Anyone who can fog a mirror knew Anniston’s city manager search would likely devolve into a political morass where qualifications were overshadowed by score-settling and Gurnee Avenue tantrums.
Sure enough, it’s happening.
If you missed it, here’s how Councilman David Reddick reacted in January when one of the candidates, Jay Johnson of Shelbyville, Tenn., dropped by City Hall for an interview.
“Instead of us having three candidates or another candidate, you’re the only candidate,” Reddick said to Johnson. “So you could have come up here in shorts and a tank top and you’d probably get it, because you’re the only candidate.
“I don’t know why we’re even having the interview right now, I really don’t. Because we don’t have a choice … Honestly, I feel like that it’s because that of the top candidates, you’re the only Caucasian candidate.”
That’s Anniston politics.
Embarrassing, condescending, ridiculous.
And oh, so, predictable. Former City Manager Kent Davis’ departure five months ago set the stage for yet another public tussle between this council’s factions — Mayor Jack Draper and Councilors Millie Harris and Jay Jenkins on one side, and Councilors Ben Little and Reddick on the other, a quasi-permanent 3-2 scenario that projects a city and its government as being hopelessly divided by race.
History forces Annistonians to expect the worst in modern-day local politics, and understandably so. Little is the city’s most potent politician who too often feasts on turmoil. Reddick wastes few opportunities to baste race into conversations that are wholly non-racial. (I’m curious how that’ll play on the usually placid Calhoun County Commission, should that be his future political home.)
Come Tuesday, the council will select Anniston’s next city manager between Troy Bell, formerly of Baton Rouge, La., and Walla Walla, Wash., and Johnson, the finalists from a racially diverse set of candidates who interviewed. That included Kwasi Obeng, the chief performance analyst with Chicago’s Inspector General Office who holds a Ph.D. in political science from Clark Atlanta University. Had he not taken a job in Madison, Wisc., he might have given Anniston a much-needed minority administrator with a superb resume.
Instead, there’s Bell, who is black, and Johnson, who is white.
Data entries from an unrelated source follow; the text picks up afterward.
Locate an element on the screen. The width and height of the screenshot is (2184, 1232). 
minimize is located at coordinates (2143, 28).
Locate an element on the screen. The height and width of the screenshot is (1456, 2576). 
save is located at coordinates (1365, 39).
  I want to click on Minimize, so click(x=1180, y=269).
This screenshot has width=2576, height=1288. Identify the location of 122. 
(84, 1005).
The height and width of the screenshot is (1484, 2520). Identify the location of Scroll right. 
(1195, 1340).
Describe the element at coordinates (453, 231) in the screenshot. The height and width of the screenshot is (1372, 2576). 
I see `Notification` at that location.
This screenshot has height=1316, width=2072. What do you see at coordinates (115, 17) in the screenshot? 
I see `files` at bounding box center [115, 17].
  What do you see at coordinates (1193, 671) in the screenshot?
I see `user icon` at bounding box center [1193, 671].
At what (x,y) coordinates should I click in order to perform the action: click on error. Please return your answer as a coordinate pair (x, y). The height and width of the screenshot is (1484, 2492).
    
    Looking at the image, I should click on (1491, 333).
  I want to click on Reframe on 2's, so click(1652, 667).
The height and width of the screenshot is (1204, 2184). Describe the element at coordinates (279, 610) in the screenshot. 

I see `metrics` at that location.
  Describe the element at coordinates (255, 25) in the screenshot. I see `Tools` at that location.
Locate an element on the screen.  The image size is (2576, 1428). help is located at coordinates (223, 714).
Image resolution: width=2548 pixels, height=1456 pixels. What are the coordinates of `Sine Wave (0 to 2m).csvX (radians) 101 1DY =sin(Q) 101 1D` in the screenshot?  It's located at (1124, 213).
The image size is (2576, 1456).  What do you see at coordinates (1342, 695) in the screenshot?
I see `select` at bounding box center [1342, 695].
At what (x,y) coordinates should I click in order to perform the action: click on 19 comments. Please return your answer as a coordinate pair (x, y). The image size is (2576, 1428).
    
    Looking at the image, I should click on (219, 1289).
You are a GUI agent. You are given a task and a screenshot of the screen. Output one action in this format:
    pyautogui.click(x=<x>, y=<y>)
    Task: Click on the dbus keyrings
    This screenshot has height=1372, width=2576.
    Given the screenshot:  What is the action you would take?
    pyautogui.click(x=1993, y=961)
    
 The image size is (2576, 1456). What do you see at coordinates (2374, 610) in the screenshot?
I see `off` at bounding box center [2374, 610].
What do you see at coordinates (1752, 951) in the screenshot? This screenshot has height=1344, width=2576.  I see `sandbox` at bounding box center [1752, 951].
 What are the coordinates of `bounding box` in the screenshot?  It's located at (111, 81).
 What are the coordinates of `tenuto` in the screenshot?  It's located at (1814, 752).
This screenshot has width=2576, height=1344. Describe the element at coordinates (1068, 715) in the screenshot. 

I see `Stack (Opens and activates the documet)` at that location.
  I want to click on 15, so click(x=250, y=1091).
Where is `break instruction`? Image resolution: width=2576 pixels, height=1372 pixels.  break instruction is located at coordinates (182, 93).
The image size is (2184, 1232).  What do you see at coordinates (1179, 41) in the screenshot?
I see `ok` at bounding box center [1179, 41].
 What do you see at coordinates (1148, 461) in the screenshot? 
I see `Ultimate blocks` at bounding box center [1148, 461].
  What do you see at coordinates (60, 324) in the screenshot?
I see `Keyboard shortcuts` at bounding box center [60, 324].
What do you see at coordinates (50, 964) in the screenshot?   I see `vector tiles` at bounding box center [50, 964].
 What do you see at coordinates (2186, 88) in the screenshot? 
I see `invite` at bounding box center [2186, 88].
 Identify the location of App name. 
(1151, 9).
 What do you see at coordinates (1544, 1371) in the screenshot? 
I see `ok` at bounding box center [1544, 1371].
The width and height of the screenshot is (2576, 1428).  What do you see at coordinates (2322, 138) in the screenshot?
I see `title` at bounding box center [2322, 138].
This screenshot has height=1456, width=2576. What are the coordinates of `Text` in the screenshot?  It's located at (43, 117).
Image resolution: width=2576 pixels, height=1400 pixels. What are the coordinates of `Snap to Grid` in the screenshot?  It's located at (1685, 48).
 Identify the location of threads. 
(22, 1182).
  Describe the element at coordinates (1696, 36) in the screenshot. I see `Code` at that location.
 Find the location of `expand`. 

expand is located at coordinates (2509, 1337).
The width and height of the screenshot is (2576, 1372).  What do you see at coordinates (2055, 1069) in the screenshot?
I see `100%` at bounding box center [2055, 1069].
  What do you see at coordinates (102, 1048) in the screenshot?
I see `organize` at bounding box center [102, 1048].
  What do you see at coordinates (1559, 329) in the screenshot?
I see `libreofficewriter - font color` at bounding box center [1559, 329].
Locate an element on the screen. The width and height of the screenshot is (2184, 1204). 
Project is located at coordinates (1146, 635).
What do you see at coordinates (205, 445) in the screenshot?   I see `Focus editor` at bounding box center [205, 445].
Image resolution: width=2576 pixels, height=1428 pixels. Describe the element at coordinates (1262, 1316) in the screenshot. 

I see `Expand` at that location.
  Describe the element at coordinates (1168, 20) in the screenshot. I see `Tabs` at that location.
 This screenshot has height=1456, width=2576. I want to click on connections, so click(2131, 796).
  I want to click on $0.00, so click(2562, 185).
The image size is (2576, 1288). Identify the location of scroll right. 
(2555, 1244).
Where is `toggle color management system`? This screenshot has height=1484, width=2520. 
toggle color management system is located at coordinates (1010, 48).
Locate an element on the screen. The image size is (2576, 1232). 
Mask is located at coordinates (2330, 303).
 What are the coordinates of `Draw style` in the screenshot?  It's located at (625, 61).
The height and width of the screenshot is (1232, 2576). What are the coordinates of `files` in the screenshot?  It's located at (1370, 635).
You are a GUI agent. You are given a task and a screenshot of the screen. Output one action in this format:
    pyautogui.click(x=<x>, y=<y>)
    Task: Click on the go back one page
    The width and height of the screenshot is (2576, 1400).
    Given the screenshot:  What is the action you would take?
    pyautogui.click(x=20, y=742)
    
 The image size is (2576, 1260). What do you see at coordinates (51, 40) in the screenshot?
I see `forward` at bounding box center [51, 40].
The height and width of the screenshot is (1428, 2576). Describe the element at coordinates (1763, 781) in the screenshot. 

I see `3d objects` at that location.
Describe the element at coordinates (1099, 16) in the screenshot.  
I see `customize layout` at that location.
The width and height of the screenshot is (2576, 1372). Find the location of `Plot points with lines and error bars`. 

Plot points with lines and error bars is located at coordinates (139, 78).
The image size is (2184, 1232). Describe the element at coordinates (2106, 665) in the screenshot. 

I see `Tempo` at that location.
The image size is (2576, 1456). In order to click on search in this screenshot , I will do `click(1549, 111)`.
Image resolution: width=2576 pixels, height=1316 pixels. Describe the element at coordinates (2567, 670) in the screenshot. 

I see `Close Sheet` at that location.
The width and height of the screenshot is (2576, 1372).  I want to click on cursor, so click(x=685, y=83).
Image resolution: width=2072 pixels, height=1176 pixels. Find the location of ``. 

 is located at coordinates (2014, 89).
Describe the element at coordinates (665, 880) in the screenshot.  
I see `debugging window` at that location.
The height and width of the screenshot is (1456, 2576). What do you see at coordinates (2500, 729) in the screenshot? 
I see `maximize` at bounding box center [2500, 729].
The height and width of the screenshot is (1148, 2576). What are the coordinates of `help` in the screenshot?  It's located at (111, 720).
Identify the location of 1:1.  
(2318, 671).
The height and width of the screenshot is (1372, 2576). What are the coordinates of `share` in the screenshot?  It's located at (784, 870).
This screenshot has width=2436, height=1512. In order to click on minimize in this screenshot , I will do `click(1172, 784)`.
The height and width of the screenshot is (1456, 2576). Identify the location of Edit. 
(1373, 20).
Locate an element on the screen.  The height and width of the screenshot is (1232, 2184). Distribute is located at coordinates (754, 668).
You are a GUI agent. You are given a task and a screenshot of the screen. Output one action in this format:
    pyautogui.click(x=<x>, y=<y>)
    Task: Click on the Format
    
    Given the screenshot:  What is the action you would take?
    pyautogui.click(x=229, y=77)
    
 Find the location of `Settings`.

Bell is a flawed candidate with scant experience in city administration. Johnson has more than 14 years of it. Oh, and Little’s take? “Two very good candidates,” Little wrote Thursday in an email.
Nevertheless, next week’s vote will likely produce a divided result and a new city manager lacking across-the-board confidence from the council he serves.
I’ve said this for years, but it’s worth repeating — again. It’s time that Anniston elects a competent black mayor and has more minority department heads. The city’s demographics scream for it, and the proper candidate — a uniter, a problem-solver, not a divider — could soothe the east-west tension that’s infected this place and obscure the council’s demagogues. Where, and who, is Anniston’s version of Randall Woodfin, the 36-year-old newly elected mayor of Birmingham?
That said, Anniston’s immediate need is simpler, but no less important.
“We’re at a critical juncture,” Draper said Thursday. “I think Anniston needs an experienced, steady hand. We need someone who has seen it all before as a city administrator. We need an experienced economic developer. And we also need someone who can bridge the gap between the less advantaged and the more advantaged in the city.”
Or, as Harris puts it, “We absolutely need someone who is racially sensitive, who is a very good manager and is a strong, knowledgeable person who can look at all sides of any issue … We need someone who is tough. We can’t have a weak person in this position.”
I’ll say. Brian Johnson, Davis’ predecessor, was a U.S. Army and Navy veteran the previous council recruited in as a change agent for city administration; he became Little’s political foil and left for a similar job in Georgia. Davis, a retired Navy rear admiral and Center for Domestic Preparedness official, departed after less than a year. And neither of them deserve any shade for leaving Gurnee Avenue.
Reddick’s rant would have been justified had the council interviewed only white candidates. It’s foolish, if not stupid, for a majority-black city not to seek a balance of minority administrators. It’s just good business, the right thing to do.
But this manager search hasn’t gone that way. It’s been long and occasionally combative. Tuesday’s victor will inherit the administrative keys to a city pocked with promise and deep concerns. Don’t think the council’s choice is anything but an immense decision.
“Being city manager in Anniston,” Draper said, “is not an easy job.”